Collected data

— start —

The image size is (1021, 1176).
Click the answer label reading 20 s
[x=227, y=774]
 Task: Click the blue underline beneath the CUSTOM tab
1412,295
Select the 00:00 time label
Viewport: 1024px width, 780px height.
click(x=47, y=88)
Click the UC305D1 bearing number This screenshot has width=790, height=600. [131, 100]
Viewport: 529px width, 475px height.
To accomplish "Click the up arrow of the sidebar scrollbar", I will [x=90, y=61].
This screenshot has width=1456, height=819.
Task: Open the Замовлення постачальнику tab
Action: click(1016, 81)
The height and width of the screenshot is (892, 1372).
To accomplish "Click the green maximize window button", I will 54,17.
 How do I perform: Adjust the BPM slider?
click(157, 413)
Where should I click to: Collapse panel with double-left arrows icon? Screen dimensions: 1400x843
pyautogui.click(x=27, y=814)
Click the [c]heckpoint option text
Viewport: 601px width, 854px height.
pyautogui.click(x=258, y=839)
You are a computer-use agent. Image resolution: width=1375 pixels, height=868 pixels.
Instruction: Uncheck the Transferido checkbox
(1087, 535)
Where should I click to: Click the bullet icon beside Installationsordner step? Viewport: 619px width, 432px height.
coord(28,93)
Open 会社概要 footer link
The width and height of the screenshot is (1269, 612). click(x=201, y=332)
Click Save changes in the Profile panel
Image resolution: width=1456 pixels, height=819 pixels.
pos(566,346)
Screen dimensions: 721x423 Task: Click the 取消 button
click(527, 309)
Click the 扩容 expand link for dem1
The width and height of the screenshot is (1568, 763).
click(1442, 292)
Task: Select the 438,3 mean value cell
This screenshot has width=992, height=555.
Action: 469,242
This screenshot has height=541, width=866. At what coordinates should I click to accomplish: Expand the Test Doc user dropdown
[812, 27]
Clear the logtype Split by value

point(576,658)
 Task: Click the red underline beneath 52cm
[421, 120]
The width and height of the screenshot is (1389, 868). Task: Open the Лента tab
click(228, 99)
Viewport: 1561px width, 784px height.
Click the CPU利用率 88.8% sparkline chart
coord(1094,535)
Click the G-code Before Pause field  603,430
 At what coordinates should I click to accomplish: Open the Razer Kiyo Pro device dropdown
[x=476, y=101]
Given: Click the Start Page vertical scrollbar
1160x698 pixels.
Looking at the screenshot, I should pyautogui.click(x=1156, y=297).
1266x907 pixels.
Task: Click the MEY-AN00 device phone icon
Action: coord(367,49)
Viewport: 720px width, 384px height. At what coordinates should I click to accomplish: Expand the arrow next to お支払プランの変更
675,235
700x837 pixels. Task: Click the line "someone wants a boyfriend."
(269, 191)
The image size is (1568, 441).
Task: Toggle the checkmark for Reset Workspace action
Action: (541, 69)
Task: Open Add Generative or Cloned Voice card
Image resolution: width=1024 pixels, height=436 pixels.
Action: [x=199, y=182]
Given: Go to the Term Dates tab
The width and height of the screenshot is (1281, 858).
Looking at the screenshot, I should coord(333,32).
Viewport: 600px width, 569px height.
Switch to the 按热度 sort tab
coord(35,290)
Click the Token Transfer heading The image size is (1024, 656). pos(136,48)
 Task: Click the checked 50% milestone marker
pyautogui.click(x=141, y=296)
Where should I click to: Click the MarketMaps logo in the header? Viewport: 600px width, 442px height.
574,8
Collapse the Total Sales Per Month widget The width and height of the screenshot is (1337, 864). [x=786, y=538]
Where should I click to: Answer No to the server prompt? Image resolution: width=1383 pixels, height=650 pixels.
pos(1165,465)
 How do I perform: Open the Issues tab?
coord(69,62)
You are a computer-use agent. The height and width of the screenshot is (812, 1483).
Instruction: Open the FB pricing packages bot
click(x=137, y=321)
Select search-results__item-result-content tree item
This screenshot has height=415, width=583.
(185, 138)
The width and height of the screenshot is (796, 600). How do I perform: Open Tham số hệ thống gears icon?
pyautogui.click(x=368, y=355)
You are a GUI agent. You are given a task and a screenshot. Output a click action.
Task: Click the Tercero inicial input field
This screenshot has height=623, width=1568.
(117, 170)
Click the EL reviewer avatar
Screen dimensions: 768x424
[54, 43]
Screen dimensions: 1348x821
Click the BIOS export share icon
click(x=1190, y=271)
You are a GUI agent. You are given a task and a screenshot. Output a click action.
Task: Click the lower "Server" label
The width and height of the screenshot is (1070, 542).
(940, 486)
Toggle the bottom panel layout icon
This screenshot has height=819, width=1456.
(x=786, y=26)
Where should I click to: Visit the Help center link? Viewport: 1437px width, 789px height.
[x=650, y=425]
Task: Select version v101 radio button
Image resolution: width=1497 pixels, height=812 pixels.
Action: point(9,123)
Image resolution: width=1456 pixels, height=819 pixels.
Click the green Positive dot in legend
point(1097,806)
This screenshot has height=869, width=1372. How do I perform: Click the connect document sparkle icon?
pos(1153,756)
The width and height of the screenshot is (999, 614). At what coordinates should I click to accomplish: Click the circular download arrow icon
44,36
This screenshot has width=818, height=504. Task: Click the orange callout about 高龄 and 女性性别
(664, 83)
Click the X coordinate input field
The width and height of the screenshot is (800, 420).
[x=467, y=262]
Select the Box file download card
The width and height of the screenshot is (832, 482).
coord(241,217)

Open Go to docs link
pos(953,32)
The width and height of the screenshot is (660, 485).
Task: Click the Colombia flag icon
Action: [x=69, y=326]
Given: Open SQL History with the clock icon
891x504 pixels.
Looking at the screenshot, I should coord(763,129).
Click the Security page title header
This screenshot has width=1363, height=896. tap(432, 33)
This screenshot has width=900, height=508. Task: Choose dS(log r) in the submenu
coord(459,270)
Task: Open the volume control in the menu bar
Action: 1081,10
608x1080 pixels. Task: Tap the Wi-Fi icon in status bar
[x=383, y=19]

— end —

**Written instruction**
Gather every line of the records above that contains the string "device", with case counting.

**Answer to this problem**
 At what coordinates should I click to accomplish: Open the Razer Kiyo Pro device dropdown
Task: Click the MEY-AN00 device phone icon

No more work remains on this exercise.